Sul fermo di Abedini la Procura milanese ha acceso un faro avviando una indagine a modello 45, ossia senza ipotesi di reato e indagati. Un fascicolo, al momento, di natura conoscitiva e che riguarda le procedure, i tempi ravvicinati tra la emissione del mandato di arresto e il fermo dell'uomo avvenuto nel giro di meno di tre giorni: se il fermo fosse dichiarato illegittimo si complicherebbe la strada dell'estradizione rendendo, di contro, più agevole quella diplomatica per una sorta di scambio con Sala. Sulla liberazione della giornalista si moltiplicano gli appelli e gli Stati Uniti chiedono all'Iran il "rilascio immediato e incondizionato" di tutti i detenuti senza giusta causa, inclusa Cecilia Sala, secondo quanto afferma un portavoce del Dipartimento di Stato a La Repubblica.
"Sfortunatamente il regime iraniano continua a detenere ingiustamente i cittadini di molti Paesi, spesso per utilizzarli come leva politica. Non c'è giustificazione e dovrebbero essere rilasciati immediatamente", ha aggiunto osservando che "i giornalisti svolgono un lavoro fondamentale per informare il pubblico, spesso in condizioni pericolose e devono essere protetti".
Gli Stati Uniti sono "in frequente contatto con gli alleati e i partner i cui cittadini sono ingiustamente detenuti", ha messo in evidenza. In queste ore è intervenuto anche il vice premier Matteo Salvini: "Spero nel ritorno a casa di Cecilia Sala e conto che possa tornare presto dalla sua famiglia", scrive sui social il ministro, mentre a Torino si è tenuto un sit in organizzato dai radicali davanti alla Prefettura, per chiedere al governo italiano di "intervenire con la massima urgenza" per la liberazione della giornalista detenuta in Iran. "L'ultima cosa da fare è stare in silenzio. Non siamo qui contro il governo italiano, ma gli chiediamo di fare l'impossibile".
Sit-in a Torino, 'governo faccia l'impossibile per Cecilia Sala'
Sit-in, questa mattina a Torino, davanti alla Prefettura, per chiedere al governo italiano di "intervenire con la massima urgenza per la liberazione della giornalista Cecilia Sala, detenuta in Iran". Vi ha partecipato una cinquantina di persone, tra cui consiglieri comunali di Torino.
L'iniziativa è stata promossa da Associazione Marco Pannella, Associazione Adelaide Aglietta, Europa Radicale, Italia Liberale e Popolare, +Europa Torino, studenti ed esponenti della campagna Donna Vita Libertà, Associazione Liberi Russi.
FOTO | Le immagini del sit-in
Le dichiarazioni
"Sappiamo che il governo italiano ha chiesto di non manifestare, noi invece disobbediamo, manifestiamo - spiega Igor Boni (Europa Radicale) perché crediamo che quando viene data la notizia che da una settimana una nostra giornalista di un paese democratico che fa informazione viene arrestata senza capo di accusa in un paese dittatoriale come l'Iran l'ultima cosa da fare è stare in silenzio. Non siamo qui contro il governo italiano, ma gli chiediamo di fare l'impossibile" "Siamo in piazza per Cecilia Sala - ha aggiunto Igor Boni - ma abbiamo già manifestato tantissime volte contro il regime teocratico assassino dell'Iran. L'abbiamo fatto per il medico e ricercatore iraniano-svedese Ahmadreza Djalali, che ha lavorato all'Università del Piemonte orientale e che, tornato in Iran, è stato arrestato, accusato di spionaggio e condannato a morte. E' nello stesso carcere dove oggi c'è Cecilia Sala e ci sono dissidenti iraniani e non che lottano contro il regime".

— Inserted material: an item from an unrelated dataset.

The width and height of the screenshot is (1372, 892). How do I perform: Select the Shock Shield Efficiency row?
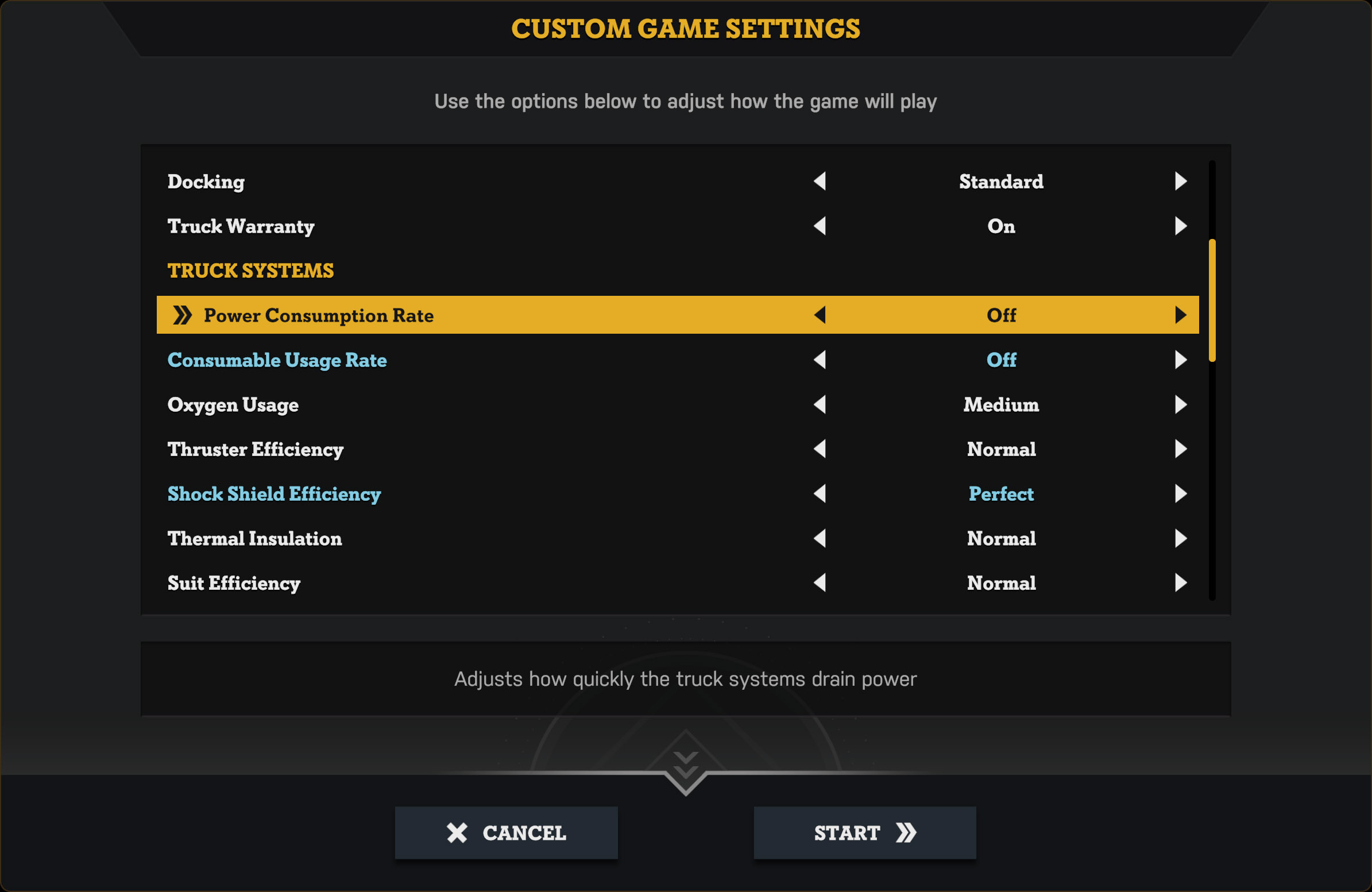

Un altro esponente di Europa Radicale, il consigliere comunale Silvio Viale, ha fatto notare l'eterogeneità della piazza "ci sono rappresentanti di varia provenienza politica. E faccio tutti gli auguri al ministro Tajani perché abbia successo: l'iniziativa diplomatica deve essere forte e non soltanto italiana, ma dell'Europa, al livello più ampio possibile".